An Open and Reproducible Digital Twin for Personalised Anticoagulant Therapy: Modelling Apixaban Pharmacokinetics and Pharmacodynamics

Background: Thrombotic events increase with age, necessitating anticoagulants with reliable pharmacokinetic (PK) and pharmacodynamic (PD) profiles. Apixaban has important therapeutic advantages, but individualised dosing remains challenging because exposure and response are influenced by renal and hepatic function, food intake, body weight, and other patient-specific factors. Existing physiologically based pharmacokinetics/pharmacodynamics (PBPK/PD) models are limited by data sources, transparency, and incomplete representation of metabolites and pharmacodynamics.
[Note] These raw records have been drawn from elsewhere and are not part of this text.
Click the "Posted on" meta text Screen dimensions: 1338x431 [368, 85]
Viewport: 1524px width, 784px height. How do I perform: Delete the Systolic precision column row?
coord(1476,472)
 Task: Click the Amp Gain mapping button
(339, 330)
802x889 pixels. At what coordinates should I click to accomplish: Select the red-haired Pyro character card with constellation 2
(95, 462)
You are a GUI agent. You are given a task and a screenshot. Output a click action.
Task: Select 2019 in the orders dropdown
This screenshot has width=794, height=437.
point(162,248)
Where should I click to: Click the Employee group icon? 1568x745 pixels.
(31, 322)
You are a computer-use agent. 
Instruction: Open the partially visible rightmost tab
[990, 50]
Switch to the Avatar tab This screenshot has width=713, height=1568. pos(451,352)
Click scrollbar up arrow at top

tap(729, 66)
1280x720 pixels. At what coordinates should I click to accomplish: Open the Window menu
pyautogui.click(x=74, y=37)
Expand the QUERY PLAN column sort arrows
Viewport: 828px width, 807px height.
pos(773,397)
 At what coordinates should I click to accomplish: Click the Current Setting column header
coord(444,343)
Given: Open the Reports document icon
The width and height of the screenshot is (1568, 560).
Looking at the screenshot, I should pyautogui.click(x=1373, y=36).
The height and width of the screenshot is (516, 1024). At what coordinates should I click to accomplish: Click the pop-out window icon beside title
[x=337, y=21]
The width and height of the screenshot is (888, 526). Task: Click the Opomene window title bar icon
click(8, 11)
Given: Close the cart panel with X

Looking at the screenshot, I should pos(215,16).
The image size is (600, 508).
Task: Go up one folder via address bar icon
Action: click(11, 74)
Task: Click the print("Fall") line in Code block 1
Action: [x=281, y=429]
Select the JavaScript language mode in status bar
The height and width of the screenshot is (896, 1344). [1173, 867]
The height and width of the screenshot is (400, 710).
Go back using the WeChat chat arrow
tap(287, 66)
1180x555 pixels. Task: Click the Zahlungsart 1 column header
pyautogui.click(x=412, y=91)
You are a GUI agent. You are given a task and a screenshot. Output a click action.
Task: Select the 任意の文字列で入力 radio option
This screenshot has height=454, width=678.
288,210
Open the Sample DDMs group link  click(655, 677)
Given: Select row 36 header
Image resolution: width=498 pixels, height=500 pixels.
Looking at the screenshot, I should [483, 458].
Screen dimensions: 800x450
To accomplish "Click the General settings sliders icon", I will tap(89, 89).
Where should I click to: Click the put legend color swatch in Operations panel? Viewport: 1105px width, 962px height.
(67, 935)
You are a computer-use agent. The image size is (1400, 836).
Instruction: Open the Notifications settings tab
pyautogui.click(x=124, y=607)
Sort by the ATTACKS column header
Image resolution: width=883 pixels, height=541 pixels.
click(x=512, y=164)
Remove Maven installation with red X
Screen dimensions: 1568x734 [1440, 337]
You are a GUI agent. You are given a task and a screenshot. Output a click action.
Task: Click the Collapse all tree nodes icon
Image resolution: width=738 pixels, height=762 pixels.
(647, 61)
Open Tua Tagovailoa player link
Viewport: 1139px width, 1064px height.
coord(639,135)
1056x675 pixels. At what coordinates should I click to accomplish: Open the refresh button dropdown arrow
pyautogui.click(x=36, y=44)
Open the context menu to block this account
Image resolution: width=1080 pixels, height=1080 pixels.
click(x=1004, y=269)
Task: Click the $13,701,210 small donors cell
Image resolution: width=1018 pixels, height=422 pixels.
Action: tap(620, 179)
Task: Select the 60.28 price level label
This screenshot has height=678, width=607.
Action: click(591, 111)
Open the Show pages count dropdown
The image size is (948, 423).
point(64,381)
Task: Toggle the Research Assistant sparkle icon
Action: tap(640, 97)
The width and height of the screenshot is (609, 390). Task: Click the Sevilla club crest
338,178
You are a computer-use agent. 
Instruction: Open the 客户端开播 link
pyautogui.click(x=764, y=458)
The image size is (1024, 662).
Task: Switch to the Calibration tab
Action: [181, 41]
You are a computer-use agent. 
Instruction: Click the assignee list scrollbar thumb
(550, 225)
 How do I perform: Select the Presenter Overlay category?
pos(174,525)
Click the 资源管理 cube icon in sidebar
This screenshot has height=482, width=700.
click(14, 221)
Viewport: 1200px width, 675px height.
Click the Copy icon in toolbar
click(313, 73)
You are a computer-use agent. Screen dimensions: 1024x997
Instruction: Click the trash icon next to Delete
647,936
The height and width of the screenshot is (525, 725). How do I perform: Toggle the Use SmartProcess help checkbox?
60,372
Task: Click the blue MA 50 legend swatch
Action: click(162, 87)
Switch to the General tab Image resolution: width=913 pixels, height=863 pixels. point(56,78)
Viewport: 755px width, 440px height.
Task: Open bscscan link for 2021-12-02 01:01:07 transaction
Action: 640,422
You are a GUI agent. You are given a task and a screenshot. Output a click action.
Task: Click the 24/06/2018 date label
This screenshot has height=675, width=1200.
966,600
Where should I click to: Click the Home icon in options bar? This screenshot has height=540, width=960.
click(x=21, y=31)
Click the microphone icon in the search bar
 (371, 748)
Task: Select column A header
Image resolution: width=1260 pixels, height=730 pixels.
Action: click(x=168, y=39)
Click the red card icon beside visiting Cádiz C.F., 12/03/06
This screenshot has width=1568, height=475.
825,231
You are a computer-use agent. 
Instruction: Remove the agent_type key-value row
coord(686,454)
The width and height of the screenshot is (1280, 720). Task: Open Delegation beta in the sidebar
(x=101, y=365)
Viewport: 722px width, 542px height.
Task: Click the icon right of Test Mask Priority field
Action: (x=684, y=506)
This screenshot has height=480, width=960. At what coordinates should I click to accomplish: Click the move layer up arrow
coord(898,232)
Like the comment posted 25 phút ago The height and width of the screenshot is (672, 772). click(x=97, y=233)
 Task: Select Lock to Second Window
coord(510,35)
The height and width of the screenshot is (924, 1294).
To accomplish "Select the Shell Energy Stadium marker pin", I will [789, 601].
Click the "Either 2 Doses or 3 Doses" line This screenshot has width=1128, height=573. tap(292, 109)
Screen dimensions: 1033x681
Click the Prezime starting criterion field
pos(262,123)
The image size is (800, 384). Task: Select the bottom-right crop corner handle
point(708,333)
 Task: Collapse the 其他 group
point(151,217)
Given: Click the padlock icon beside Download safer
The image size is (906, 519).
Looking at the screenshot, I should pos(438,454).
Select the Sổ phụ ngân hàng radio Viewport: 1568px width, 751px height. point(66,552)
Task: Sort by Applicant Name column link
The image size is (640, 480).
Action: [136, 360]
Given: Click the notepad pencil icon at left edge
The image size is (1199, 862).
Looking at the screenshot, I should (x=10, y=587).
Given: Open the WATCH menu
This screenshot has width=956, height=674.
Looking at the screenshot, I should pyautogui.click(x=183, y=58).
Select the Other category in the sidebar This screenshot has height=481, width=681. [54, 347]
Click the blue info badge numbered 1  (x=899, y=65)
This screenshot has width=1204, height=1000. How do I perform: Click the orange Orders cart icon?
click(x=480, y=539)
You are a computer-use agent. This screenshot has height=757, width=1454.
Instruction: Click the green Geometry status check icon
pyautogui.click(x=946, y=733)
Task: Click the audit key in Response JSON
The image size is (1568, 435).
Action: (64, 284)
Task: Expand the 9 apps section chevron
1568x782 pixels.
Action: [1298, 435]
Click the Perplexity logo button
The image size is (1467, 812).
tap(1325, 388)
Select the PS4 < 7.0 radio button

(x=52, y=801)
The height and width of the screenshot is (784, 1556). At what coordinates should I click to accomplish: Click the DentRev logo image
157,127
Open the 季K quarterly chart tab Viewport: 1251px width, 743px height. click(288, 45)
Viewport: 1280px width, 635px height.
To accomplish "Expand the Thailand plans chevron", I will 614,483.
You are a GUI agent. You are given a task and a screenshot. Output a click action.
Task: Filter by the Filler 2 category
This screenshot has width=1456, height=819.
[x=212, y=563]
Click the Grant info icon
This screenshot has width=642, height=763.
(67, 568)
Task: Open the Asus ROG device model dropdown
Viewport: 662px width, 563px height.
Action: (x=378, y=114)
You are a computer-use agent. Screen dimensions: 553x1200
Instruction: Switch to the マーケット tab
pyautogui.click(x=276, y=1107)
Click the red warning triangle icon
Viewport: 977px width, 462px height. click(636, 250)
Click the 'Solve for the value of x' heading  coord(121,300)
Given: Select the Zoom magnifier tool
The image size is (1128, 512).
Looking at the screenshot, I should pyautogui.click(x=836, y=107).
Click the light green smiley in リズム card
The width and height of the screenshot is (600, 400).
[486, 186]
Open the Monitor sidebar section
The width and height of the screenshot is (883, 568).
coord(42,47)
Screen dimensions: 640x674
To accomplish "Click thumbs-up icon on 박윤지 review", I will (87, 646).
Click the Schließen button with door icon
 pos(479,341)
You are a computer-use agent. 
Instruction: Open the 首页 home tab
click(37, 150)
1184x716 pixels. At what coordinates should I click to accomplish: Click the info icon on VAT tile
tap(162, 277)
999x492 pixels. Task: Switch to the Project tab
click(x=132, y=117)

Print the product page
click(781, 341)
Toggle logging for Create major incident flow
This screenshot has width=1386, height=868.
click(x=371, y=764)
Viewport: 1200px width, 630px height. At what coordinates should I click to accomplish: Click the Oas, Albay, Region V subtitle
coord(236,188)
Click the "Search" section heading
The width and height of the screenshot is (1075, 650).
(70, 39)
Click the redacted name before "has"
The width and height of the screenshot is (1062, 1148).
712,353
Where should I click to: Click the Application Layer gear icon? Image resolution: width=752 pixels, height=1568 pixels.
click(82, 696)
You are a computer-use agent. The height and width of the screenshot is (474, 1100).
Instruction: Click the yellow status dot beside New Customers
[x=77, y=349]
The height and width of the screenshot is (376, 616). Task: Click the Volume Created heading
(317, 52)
Methods: A systematic literature review identified 35 apixaban PK/PD clinical studies, which were curated and used for model development, parameter optimisation, and evaluation. We developed an expanded whole-body PBPK/PD model of apixaban with explicit metabolite representation and enhanced pharmacodynamic components. The model follows a modular structure and is encoded in SBML to support interoperability and reproducibility. Results: The model reproduced observed clinical PK/PD data across all 35 studies, covering diverse doses, regimens, and populations. Simulations captured apixaban PK and PD under normal conditions and clinically relevant scenarios, including renal and hepatic impairment, fasted and fed states, and obesity. Conclusions: This open PBPK/PD digital twin provides quantitative insight into determinants of apixaban exposure and response. All model files, documentation, simulation scripts, and curated datasets are openly available under MIT and CC-BY licenses following FAIR principles.